The company plans to focus on the residential sector in France, and Europe more broadly, with a range of self-consumption services incorporating batteries. Projects will also be explored in Africa, where there are plans for a portfolio of 1.2 million off-grid customers by 2035 through local partnerships. In the near term, EDF intends to roll out its existing solar plus storage offer to customers in Ghana following a successful launch in Ivory Coast where it has 15,000 customers.
At the same time, Swindon Council has received permission from its planning department to develop a 50 MW / 50 MWh battery storage scheme which will be one of the largest in the country to date. Council-owned Public Power Solutions is seeking developers to take on funding and construction of the project, which it claims can achieve grid connection at a nearby substation at “very low cost”.
“Local authorities are in a unique position to benefit from the growing demand for electricity storage, with diverse property portfolios and high energy consumption.

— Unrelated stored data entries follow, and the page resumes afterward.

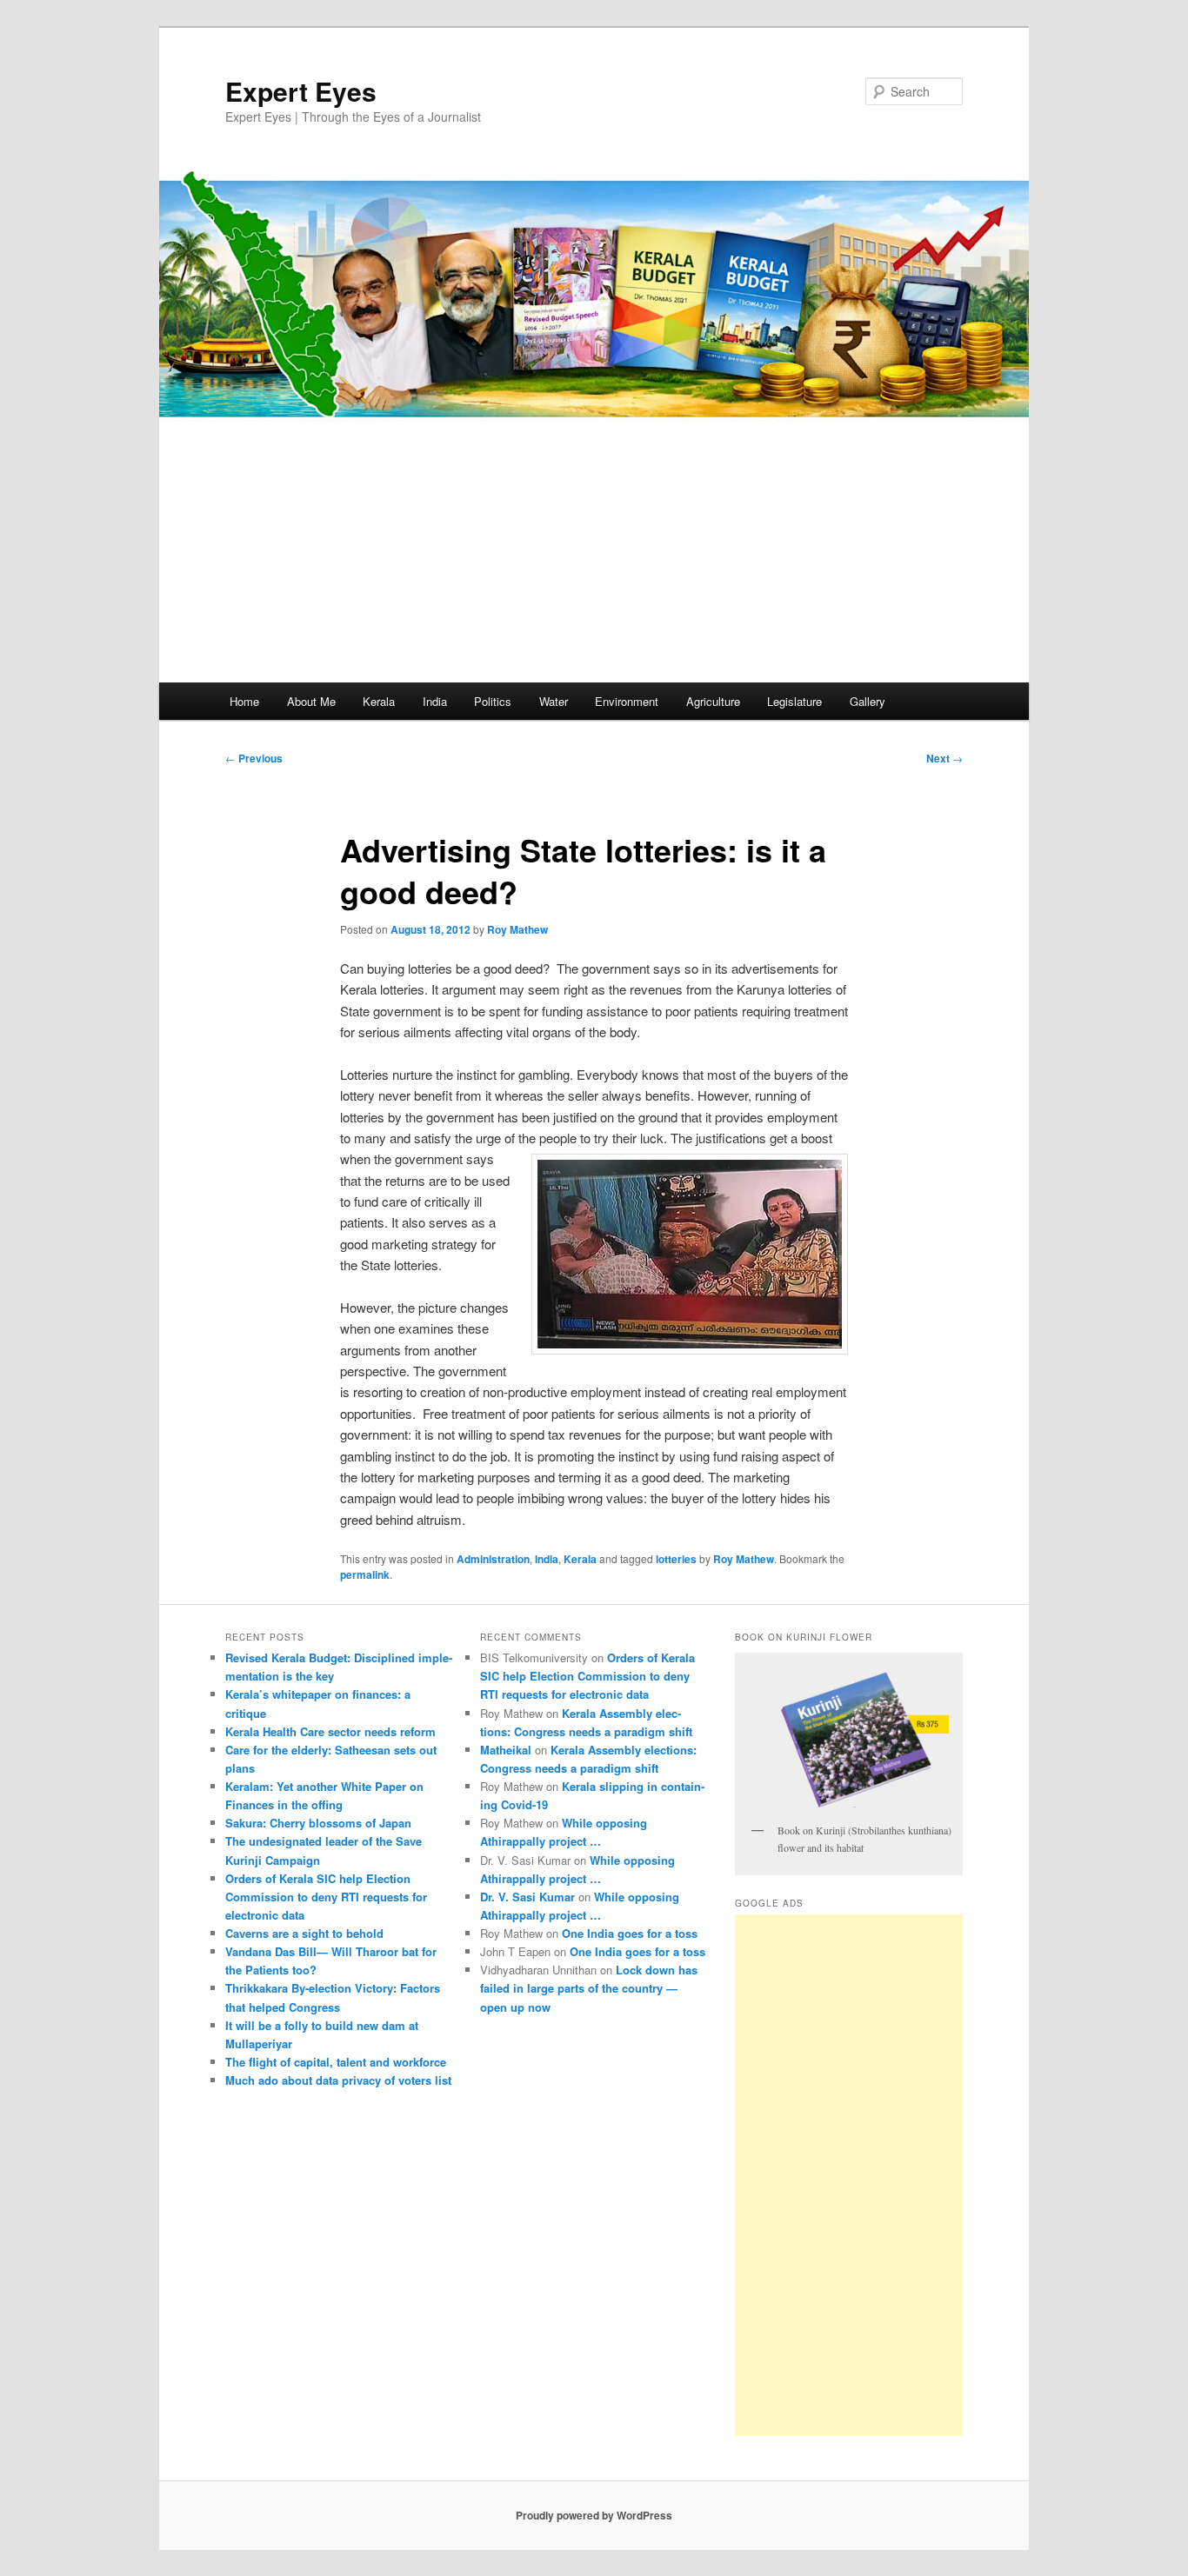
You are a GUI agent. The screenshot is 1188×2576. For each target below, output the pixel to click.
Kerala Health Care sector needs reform (330, 1731)
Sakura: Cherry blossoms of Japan (318, 1822)
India (435, 701)
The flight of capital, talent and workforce (335, 2061)
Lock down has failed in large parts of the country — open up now (588, 1987)
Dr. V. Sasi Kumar (527, 1896)
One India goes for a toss (629, 1933)
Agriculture (713, 701)
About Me (311, 701)
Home (244, 701)
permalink (365, 1574)
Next (944, 758)
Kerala (379, 701)
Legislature (794, 701)
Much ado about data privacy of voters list (338, 2080)
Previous (254, 758)
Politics (492, 701)
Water (553, 701)
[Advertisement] (594, 552)
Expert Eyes (301, 91)
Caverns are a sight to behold (304, 1933)
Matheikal (505, 1749)
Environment (626, 701)
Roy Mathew (517, 929)
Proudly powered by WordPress (594, 2515)
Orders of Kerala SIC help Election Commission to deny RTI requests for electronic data (326, 1896)
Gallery (867, 701)
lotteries (676, 1559)
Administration (493, 1559)
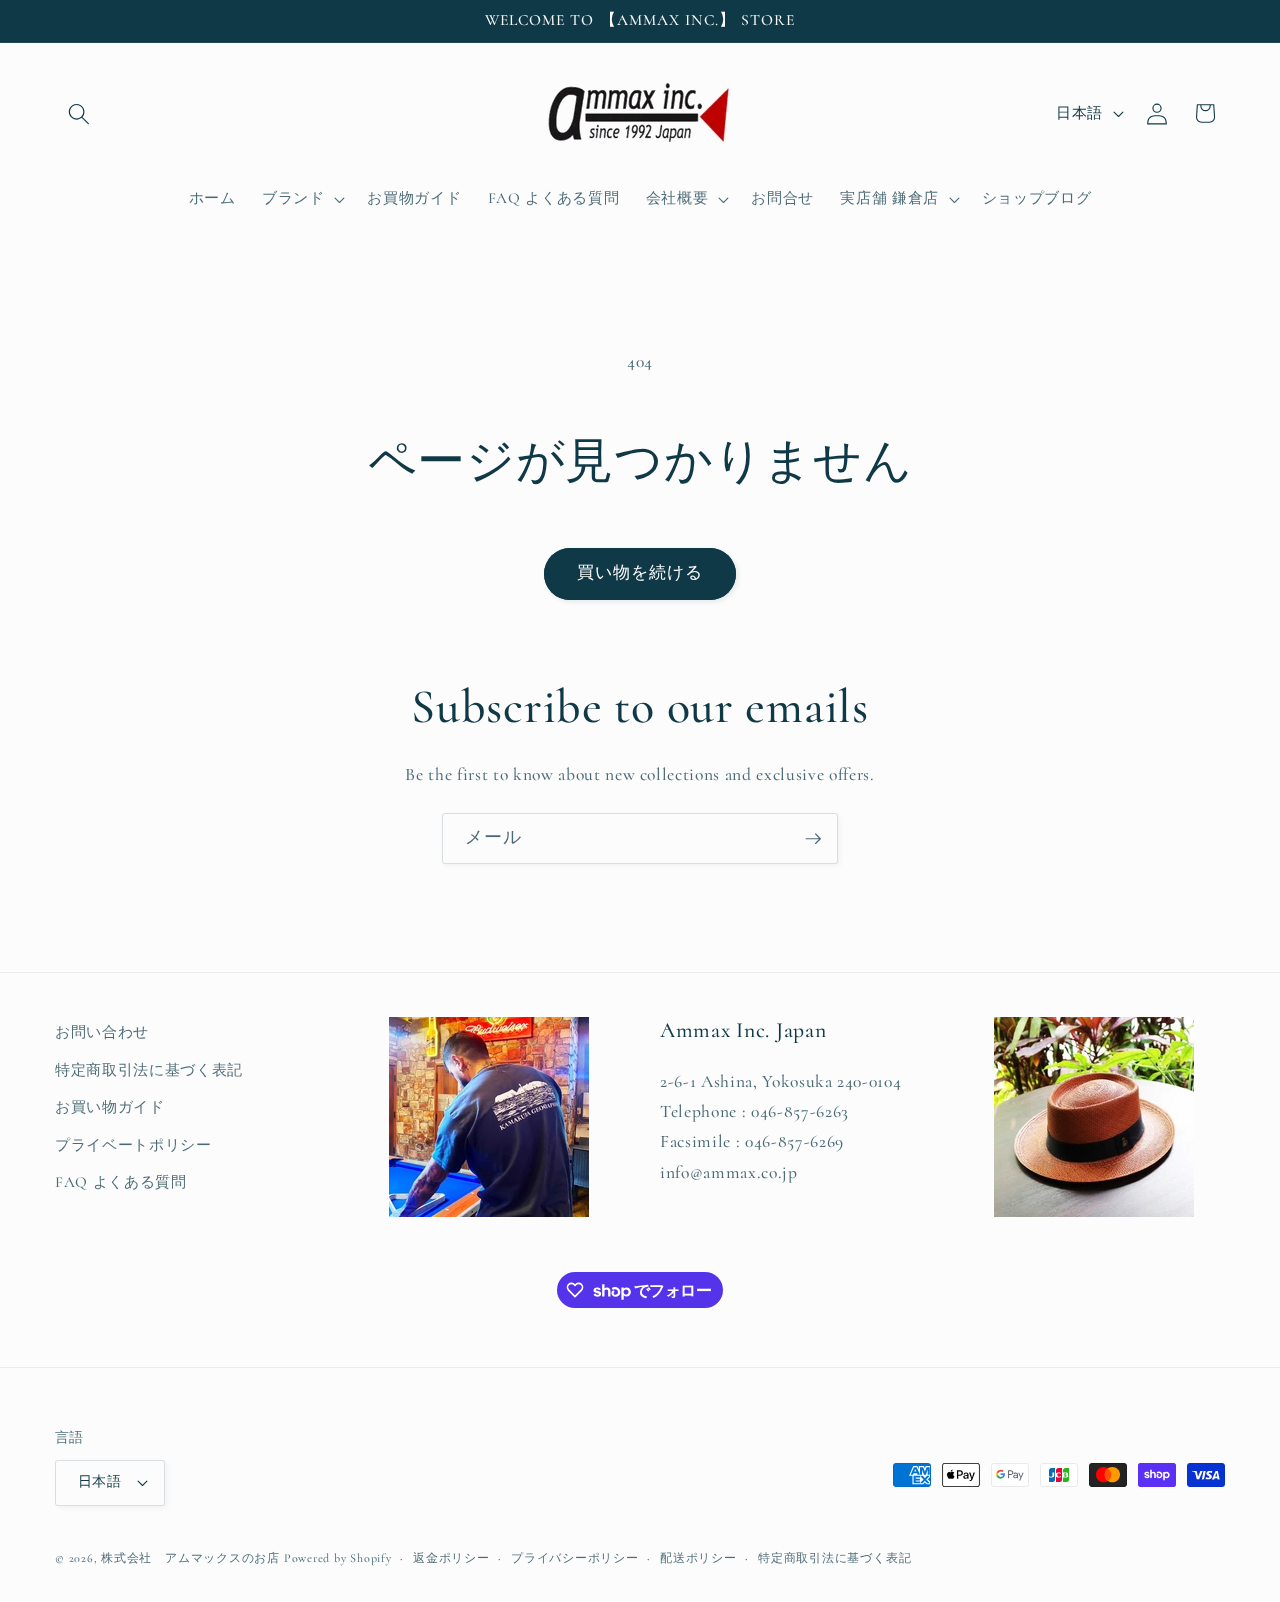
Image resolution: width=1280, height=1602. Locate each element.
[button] (79, 113)
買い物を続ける (640, 573)
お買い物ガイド (110, 1107)
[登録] (813, 839)
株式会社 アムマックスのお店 (190, 1558)
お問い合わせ (102, 1032)
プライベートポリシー (133, 1145)
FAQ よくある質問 (121, 1182)
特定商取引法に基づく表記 (149, 1070)
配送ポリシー (698, 1558)
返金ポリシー (451, 1558)
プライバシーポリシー (575, 1558)
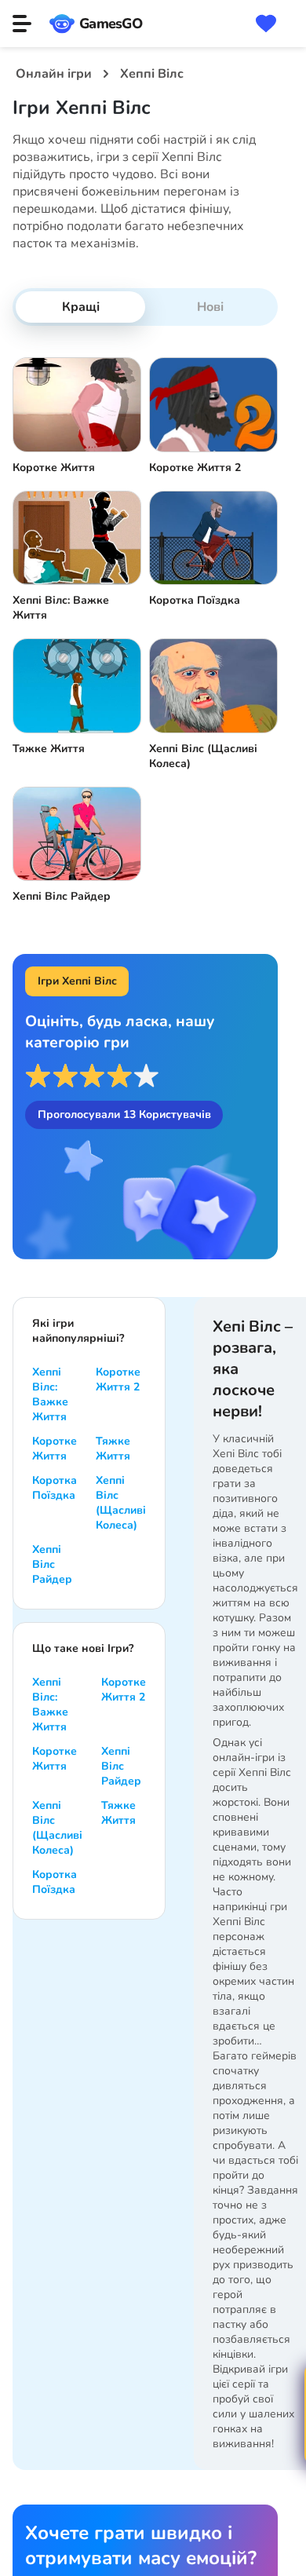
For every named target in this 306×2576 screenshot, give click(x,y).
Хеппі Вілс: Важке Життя (50, 1394)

We’re making it work at home here in Swindon but this project could be replicated in many other parts of the country, helping generate an income for the cash-strapped public sector,”
– Steve Cains, Public Power Solutions
The project is designed to have a 30-year lifespan, and will provide a long-term land rental income for the Council, should it manage to find a developer. Other municipalities may follow suit with similar schemes.
The battery storage market is beginning to take off, however, a dynamic regulatory landscape presents challenges, and it will be some time before clear and sustainable models emerge.